Missy painted on a fresh set of arched eyebrows and turned her face from side to side to stare at her reflection. “I’m going to dye my hair black.”
“What?” Bess was used to her non sequiturs by now, but this was a little out there. “Why?”
Missy shrugged, then adjusted her tank top to expose more cleavage. She swiped her eyelids with shadow and spoke with pursed lips as she used a brush to paint them. “Just because. C’mon, Bess, haven’t you ever wanted to do something different?”
“Not really.”
She turned to look at her full on. “Not ever?”
Bess chewed the inside of her cheek before remembering it was a bad habit, and stopped. “Different like how?”

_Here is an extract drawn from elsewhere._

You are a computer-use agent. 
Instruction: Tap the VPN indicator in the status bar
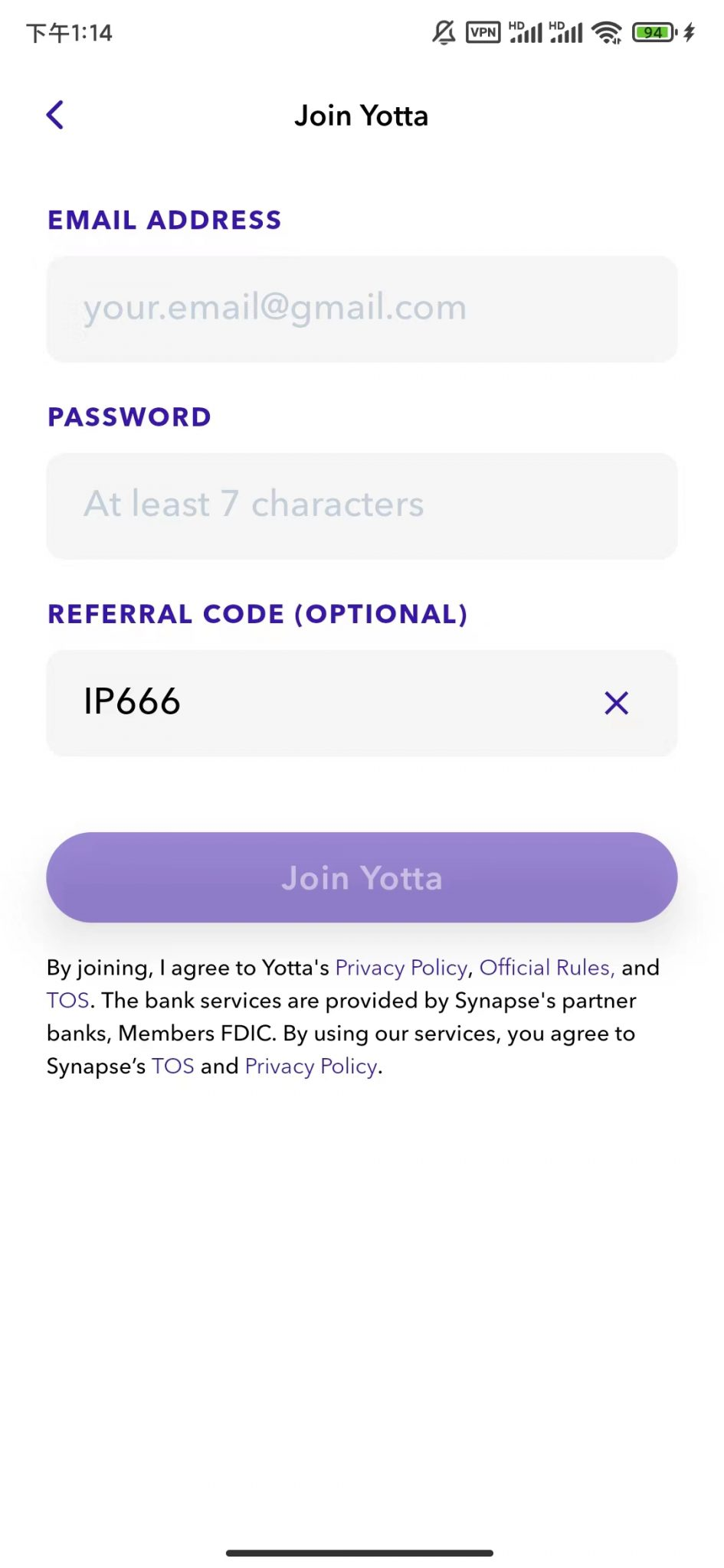click(x=483, y=32)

Missy swaggered close enough to pluck at the collar of Bess’s Izod shirt. “I could lend you something to wear before the guys get here, if you want.”
Bess glanced at her khaki skirt, bare legs and flip-f lops before looking at Missy’s denim mini and tiny top. “What’s the matter with what I have on?”
Missy shrugged and went back to her face. “Nothing…for you. I guess.”
Girls have a language in which the words have nothing to do with the meaning. Bess flushed, looking again at her clothes. She touched her hair, bound on top of her head with a spring clip. She’d showered after work and used some powder and gloss, but nothing more than that. She’d figured they’d watch TV or something, not have a party.
“I think I look fine.” She sounded defensive. “I told you, I’m not planning to get screwed.”
“Of course you’re not.” Missy sounded so patronizing and sympathetic, Bess erupted.
“What’s that supposed to mean?” She strode to the mirror, pushing Missy aside to stare at her reflection before turning away to glare. “Anyway, anyone who doesn’t like me the way I am can just…suck it!”
Missy’s drawn-on brows rose at Bess’s exclamation. “Cool it down, sugar-tits. Jesus! Fine, don’t get laid. Save yourself for your lame-ass boyfriend back home.”
“I’m not saving myself for anyone,” Bess said. “Just because you don’t comprehend the concept of being faithful doesn’t mean nobody else does. And he’s not lame.”
And he might not be her boyfriend anymore.
Missy rolled her eyes. “Whatever. Do I care?”
“I don’t know. Do you? You sure as hell keep bringing it up.” Bess put her hands on her hips.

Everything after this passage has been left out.